Signature-Kernel Based Evaluation Metrics for Robust Probabilistic and Tail-Event Forecasting
This addresses critical flaws in evaluation frameworks for high-stakes domains like finance and climate science, though it is incremental as it builds on existing kernel methods.
The paper tackles the lack of consensus and robustness in probabilistic forecasting evaluation by proposing two kernel-based metrics, Sig-MMD and CSig-MMD, which capture dependencies and improve sensitivity to tail events, enabling more reliable assessment of multi-step forecasts.

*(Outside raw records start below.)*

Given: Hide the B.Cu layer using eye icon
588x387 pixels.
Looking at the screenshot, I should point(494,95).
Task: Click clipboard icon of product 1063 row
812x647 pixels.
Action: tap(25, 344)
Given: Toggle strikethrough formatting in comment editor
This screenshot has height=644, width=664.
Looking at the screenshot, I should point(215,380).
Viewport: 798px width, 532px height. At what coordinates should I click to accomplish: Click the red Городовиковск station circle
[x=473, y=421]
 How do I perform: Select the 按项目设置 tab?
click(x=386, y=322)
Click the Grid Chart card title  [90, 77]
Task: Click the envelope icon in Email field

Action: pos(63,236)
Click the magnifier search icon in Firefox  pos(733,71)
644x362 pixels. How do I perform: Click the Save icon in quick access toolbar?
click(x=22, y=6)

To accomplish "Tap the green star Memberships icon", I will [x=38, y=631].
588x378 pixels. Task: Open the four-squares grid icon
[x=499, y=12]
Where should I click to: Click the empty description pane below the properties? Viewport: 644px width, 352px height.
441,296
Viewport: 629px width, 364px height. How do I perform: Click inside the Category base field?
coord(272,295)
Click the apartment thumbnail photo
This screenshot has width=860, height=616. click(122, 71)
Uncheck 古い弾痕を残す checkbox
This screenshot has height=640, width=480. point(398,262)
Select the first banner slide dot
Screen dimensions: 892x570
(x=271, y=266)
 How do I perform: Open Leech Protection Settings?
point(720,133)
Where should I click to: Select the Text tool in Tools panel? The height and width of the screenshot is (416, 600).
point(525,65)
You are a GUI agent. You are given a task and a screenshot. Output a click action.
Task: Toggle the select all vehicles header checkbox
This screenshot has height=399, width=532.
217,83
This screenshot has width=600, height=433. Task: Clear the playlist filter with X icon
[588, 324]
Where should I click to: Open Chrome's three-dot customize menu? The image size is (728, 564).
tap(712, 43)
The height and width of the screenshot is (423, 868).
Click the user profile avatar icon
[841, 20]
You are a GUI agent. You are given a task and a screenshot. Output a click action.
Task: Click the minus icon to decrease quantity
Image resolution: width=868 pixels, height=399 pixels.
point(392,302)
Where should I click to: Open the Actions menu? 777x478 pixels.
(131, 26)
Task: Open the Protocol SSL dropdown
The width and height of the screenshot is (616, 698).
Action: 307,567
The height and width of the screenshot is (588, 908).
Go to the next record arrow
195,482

Probabilistic forecasting is increasingly critical across high-stakes domains, from finance and epidemiology to climate science. However, current evaluation frameworks lack a consensus metric and suffer from two critical flaws: they often assume independence across time steps or variables, and they demonstrably lack sensitivity to tail events, the very occurrences that are most pivotal in real-world decision-making. To address these limitations, we propose two kernel-based metrics: the signature maximum mean discrepancy (Sig-MMD) and our novel censored Sig-MMD (CSig-MMD). By leveraging the signature kernel, these metrics capture complex inter-variate and inter-temporal dependencies and remain robust to missing data. Furthermore, CSig-MMD introduces a censoring scheme that prioritizes a forecaster's capability to predict tail events while strictly maintaining properness, a vital property for a good scoring rule. These metrics enable a more reliable evaluation of direct multi-step forecasting, facilitating the development of more robust probabilistic algorithms.